Diesel Esteli Puro
For our latest review, we’re smoking the Diesel Esteli Puro. Formed in 2009, Diesel cigar’s mission was to create cigars for those that believe “life tastes better when living on the edge.” No truer words were spoken when it comes to the Esteli Puro line that came out in 2020. Diesel reached out to cigar titan AJ Fernandez to collaborate on a new project.
Comprised of tobaccos from AJ’s La Lila Farm, San Jose Farm, and San Lotano farm in Nicaragua, the Esteli Puro has stunning Nicaraguan Habano tobaccos utilized for the wrapper, binder, and filler.
Before reviewing this cigar, my novice ways never smoked, let alone heard of Diesel Cigars. I was excited to dive in and try something new that I could eventually add to my humidor as well.

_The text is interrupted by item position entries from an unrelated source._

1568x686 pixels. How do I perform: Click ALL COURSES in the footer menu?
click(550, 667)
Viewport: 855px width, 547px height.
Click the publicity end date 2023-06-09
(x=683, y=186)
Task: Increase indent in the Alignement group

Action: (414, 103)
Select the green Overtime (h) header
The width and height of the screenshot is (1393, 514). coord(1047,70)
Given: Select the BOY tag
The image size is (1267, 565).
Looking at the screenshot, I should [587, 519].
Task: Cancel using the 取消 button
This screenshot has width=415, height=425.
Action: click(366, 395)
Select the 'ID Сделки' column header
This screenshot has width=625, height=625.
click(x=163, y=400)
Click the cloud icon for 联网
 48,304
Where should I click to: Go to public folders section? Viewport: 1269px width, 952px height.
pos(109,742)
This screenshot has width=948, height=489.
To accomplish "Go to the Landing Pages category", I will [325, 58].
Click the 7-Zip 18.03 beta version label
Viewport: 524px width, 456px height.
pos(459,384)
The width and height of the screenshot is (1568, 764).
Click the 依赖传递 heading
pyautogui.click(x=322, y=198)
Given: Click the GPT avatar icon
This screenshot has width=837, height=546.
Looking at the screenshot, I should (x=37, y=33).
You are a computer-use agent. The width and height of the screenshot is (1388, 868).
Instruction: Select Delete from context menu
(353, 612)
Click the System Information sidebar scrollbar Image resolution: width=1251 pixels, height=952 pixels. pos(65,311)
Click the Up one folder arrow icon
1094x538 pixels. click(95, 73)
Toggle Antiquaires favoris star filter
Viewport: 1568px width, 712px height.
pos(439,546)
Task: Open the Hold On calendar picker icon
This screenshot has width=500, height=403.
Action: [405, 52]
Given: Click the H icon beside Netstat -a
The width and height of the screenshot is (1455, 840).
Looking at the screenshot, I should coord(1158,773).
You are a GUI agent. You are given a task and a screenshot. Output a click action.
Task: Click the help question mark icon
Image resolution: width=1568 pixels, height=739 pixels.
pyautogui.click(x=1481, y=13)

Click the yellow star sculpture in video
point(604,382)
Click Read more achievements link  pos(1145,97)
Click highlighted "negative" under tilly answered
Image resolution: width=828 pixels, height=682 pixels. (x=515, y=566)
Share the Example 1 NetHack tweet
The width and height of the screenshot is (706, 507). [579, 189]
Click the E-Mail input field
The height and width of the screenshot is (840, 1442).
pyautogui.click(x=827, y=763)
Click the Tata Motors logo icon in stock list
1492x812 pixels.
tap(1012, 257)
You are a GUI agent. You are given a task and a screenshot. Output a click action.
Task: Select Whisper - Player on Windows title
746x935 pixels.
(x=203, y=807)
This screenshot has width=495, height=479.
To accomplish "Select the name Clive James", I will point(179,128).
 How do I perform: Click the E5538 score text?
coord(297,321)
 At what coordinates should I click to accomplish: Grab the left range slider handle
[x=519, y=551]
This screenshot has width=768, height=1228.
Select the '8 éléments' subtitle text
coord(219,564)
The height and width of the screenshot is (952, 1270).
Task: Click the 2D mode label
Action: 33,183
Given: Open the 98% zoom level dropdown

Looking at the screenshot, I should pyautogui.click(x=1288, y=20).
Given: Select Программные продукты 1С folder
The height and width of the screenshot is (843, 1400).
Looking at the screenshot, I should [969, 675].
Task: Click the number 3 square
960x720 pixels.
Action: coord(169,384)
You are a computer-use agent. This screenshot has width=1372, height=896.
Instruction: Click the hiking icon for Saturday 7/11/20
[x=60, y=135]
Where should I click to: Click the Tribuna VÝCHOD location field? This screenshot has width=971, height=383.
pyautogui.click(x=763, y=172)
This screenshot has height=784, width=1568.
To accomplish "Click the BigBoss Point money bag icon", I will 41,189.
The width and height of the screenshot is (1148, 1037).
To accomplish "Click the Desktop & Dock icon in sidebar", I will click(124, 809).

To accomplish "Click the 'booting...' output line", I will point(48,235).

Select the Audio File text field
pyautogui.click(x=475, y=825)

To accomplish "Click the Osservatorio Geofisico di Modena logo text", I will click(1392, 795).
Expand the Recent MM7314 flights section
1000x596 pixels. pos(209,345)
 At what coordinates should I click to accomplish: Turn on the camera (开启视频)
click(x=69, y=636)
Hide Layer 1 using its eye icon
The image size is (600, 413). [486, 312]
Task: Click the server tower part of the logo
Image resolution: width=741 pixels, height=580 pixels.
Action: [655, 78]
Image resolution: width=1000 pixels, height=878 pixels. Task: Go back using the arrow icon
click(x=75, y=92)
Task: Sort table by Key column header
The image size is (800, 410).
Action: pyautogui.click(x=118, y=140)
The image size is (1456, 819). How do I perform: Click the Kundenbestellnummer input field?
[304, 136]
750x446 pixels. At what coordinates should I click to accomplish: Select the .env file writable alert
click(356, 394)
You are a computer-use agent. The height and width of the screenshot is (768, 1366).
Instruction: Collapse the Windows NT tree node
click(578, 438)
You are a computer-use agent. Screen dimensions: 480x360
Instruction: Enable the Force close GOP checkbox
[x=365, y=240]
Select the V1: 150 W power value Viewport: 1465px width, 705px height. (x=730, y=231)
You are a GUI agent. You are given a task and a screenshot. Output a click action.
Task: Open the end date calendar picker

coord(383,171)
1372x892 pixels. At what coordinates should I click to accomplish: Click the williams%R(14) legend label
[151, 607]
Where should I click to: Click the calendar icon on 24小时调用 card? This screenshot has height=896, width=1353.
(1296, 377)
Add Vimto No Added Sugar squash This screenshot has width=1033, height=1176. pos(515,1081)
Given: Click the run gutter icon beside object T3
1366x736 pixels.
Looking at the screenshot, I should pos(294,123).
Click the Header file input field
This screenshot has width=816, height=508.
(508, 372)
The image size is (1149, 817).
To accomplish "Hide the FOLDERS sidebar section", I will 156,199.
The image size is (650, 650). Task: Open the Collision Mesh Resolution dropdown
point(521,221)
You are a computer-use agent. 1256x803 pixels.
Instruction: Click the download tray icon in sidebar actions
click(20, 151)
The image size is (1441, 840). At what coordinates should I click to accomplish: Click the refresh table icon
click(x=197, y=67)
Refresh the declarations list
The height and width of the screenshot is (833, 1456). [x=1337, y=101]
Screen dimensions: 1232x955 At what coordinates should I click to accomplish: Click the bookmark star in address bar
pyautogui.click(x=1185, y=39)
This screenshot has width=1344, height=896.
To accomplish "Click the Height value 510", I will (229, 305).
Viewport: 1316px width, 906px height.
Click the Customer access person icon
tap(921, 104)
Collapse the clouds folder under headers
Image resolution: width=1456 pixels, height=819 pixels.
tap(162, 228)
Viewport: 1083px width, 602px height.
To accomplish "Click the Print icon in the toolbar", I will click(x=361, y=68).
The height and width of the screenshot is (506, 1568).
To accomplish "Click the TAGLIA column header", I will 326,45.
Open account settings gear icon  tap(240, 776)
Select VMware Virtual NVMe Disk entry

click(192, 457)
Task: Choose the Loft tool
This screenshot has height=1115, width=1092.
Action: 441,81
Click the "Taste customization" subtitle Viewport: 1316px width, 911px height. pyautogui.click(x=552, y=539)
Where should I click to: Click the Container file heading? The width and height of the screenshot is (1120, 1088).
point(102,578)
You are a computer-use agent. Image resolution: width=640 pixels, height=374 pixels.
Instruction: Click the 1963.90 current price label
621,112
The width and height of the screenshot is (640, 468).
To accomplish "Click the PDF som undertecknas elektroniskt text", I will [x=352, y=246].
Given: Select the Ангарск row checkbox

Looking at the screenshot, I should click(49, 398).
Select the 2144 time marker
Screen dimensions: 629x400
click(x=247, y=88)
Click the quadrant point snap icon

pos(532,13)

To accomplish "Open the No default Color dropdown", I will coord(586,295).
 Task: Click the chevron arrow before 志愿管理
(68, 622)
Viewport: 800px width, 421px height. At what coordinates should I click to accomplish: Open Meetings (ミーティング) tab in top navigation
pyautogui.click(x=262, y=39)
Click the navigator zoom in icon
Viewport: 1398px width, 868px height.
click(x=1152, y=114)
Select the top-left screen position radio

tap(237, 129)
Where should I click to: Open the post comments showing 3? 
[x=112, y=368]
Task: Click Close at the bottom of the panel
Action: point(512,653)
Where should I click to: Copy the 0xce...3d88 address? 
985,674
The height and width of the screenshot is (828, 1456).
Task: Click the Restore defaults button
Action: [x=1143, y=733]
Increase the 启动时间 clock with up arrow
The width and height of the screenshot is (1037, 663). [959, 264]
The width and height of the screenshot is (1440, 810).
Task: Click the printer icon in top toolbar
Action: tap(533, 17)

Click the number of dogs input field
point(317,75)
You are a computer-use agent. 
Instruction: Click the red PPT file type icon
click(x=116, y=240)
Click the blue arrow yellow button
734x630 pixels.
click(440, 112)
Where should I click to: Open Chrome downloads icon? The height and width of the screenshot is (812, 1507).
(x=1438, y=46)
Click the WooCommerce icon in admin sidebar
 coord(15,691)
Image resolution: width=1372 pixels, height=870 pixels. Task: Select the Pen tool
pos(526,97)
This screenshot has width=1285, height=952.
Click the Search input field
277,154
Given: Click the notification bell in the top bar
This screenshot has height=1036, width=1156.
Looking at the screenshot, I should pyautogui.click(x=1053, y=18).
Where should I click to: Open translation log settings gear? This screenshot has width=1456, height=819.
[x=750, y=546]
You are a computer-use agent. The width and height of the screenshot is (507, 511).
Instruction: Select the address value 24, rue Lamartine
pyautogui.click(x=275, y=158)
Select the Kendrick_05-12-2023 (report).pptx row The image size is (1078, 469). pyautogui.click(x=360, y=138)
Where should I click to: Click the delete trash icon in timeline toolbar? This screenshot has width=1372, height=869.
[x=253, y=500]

Of course, hearing AJ Fernandez is attached to this project makes your interest peak as well. So I took a 6 x 54 Toro home with me to enjoy before summer’s end. Let’s dive in and see what the Diesel Esteli Puro is all about!
Country of Origin: Nicaragua
Wrapper Shade: EMS
Smoke Time: 90-110 minutes depending on size
Cold Draw Impressions
Using a straight cut to remove the cap of the Diesel Esteli Puro is how I started things off. Since I had the time to do so, I decided to use a match as my source of lighting up this bad boy.
Luckily for me, these were rolled to perfection, so I only had to use 3 matches while smoking and that was on me for taking the time to smoke this.
Once cut, I took a few cold draws drags to see what I was in for. I could tell the profile of this cigar was going to be a zesty beast.
I was interested to see if the spiciness I detected in the cold draw would remain there once it was lit.
First Third Impressions
Fifteen minutes in I immediately tasted creamy flavors as well as a touch of leather and fresh cut grass. I was expecting this to be a total spice bomb since it’s a Nicaraguan Puro that utilizes Habano tobaccos, but I was pleasantly surprised to taste anything but spice right off the bat.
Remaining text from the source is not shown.